Background: Cadmium (Cd) is a toxic heavy metal of both environmental and occupational concerns. The health impact of ethno-botanical approaches in attempts to ameliorate its deleterious effects in biological systems should be an area of scientific interest since established therapies are often burdened with undesirable side effects. Aim: To determine the effects of polyphenol-rich extract of the leaf of Vernonia amygdalina (PEVA) on Cd-induced testicular toxicity, oxidative stress, and histopathology in Wistar rats. Materials and Methods: A total of twenty five (25) male Wistar rats were divided into five groups as follows: Group 1 (Control) received distilled water (0.2 ml/100 g i.p.) for 5 consecutive days and thereafter left untreated for 28 days.
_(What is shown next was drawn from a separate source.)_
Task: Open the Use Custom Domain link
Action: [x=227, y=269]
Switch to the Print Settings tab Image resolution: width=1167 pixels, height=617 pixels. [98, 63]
Group 2 received Cd alone at 5 mg/kg (i.p.) for 5 consecutive days. Group 3 was pre-treated with Cd as Group 2 and thereafter left untreated for a period of 28 days, whereas Groups 4 and 5 were pre-treated with Cd as Group 2 and thereafter received PEVA (orally) at two dose levels (200 and 400 mg/kg, respectively) for 28 days. Results: Cd administration induced reproductive toxicity as evidenced by lowered level of follicle stimulating hormone, luteinizing hormone, and testosterone (P < 0.05); perturbation of sperm characterization (P < 0.05); deleterious disruptions of the antioxidant system as evidenced by lowered levels of reduced glutathione and superoxide dismutase as well as elevation in thiobarbituric acid reactive substances level (P < 0.05); decrease in relative testicular weight (P < 0.05); and severe disseminated necrosis of the seminiferous tubules with terminally undifferentiated/necrotic cells as revealed by the histopathological examination. These conditions were sustained following administration of the two dose levels of PEVA. Conclusion: PEVA administration is not a suitable therapeutic choice for fertility enhancement in male Wistar rat model of Cd-induced decline in reproductive function.